## QUOTED PASSAGE
⟨

A darling of 2000s R&B, the four-time Grammy winner continues to bring her soulful voice to the genre. India.Arie has discussed her desire to make music for self-care and emotional wellbeing. She definitely does this on two of her signature tracks, “Video” and “I Am Not My Hair,” both essential listening for anyone hoping to love themselves from the inside out.
Sample lyric: “I'm not the average girl from your video/ And I ain't built like a supermodel/ But I learned to love myself unconditionally/ Because I am a queen” (“Video”)
Check out: “Video,” “I Am Not My Hair," "Private Party"
How could we talk about body positivity without mentioning Queen Bey? From “***Flawless” to “Pretty Hurts” and “Check On It” to her reflective 2014 video “Yours and Mine,” Beyoncé’s lyrics are regularly a source of affirmative body-positivity and self-esteem. By learning to love herself in the public eye she has also enabled millions to do the same; that is, to love her and to love themselves.

⟩

## TASK TO CARRY OUT
Reproduce the passage on body-positive songs word for word, starting with the words "A darling of" and stopping after "the inside out.".

[Rows showing where targets appear]
⟨

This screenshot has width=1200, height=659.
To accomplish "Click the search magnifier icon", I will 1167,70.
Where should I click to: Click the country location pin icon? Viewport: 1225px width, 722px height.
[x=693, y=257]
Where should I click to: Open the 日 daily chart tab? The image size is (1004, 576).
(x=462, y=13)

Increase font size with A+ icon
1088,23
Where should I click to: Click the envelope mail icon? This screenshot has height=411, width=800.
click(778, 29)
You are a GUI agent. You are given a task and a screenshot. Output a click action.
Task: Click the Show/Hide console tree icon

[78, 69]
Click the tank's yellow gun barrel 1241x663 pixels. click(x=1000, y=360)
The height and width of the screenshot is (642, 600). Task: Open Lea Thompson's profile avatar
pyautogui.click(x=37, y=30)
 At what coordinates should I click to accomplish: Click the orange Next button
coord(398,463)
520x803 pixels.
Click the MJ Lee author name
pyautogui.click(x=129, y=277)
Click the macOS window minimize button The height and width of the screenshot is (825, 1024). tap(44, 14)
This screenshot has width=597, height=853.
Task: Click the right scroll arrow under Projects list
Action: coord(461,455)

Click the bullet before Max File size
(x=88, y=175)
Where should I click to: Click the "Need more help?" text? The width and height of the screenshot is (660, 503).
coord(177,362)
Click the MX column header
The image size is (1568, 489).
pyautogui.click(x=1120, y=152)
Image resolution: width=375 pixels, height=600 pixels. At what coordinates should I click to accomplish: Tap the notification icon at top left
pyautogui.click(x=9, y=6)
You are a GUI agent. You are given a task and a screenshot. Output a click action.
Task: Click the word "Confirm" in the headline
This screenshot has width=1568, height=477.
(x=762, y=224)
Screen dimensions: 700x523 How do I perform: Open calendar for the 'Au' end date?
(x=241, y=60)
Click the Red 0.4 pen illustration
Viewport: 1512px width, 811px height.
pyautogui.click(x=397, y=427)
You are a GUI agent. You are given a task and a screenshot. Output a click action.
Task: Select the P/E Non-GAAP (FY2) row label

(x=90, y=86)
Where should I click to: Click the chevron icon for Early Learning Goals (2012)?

⟩

## ANSWER TO THIS TASK
A darling of 2000s R&B, the four-time Grammy winner continues to bring her soulful voice to the genre. India.Arie has discussed her desire to make music for self-care and emotional wellbeing. She definitely does this on two of her signature tracks, “Video” and “I Am Not My Hair,” both essential listening for anyone hoping to love themselves from the inside out.